# Texte fourni:
========

Maman, ne me laisse pas m’endormir – Juliette Boudre
Témoignage poignant et magnifique d’une mère devenue orpheline de son enfant de 18 ans, ce livre est un cri d’alarme pour prévenir des dangers présentés par de nombreux médicaments addictifs. Un document à partager sans modération.
Éditeur : Éditions de l’Observatoire
Nombre de pages : 198
Parution : avril 2018 ; Prix : 16 € ; Versions ebook et poches disponibles
« SHAKOULA »
C’est le mot hébreu désignant une mère devenue orpheline. Une femme qui a perdu son enfant. Je le cherchais depuis longtemps ce mot car il n’a pas, à ma connaissance, d’équivalent dans la langue française pour exprimer cet état hors norme. Rien de très surprenant à un tel vide néanmoins tant cette disparition apparaît contre-nature.

========

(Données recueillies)
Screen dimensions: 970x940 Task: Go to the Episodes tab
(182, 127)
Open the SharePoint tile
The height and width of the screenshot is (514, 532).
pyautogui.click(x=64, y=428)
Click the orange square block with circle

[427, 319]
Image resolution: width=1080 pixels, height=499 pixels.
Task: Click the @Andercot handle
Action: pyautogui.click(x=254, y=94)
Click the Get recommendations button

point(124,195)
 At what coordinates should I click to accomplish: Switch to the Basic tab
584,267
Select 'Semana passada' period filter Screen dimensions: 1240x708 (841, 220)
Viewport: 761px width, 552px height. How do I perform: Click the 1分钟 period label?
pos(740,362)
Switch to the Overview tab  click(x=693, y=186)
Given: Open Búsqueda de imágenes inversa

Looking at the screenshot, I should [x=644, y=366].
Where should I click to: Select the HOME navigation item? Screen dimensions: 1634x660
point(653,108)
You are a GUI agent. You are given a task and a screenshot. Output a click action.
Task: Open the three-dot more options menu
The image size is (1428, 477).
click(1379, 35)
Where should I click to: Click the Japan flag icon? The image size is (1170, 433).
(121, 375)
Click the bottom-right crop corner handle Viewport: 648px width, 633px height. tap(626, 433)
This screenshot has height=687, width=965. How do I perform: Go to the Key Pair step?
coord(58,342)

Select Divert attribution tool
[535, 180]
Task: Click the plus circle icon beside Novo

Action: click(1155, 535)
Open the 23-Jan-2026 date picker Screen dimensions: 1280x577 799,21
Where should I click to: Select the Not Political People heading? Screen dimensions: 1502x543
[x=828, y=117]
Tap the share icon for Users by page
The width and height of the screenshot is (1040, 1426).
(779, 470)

========

# Exercices à faire:
1 – Dans le texte sur le livre « Maman, ne me laisse pas m'endormir », notez toutes les infos pratiques données sur l'ouvrage : éditeur, nombre de pages, date de sortie, prix et formats.
2 – D'après le texte sur le livre de Juliette Boudre, que veut dire le mot hébreu « SHAKOULA » ?

# Réponses attendues:
1 –
- Éditeur : Éditions de l'Observatoire
- Nombre de pages : 198
- Parution : avril 2018
- Prix : 16 €
- Versions ebook et poche disponibles

2 – Il désigne une mère devenue orpheline, c'est-à-dire une femme qui a perdu son enfant.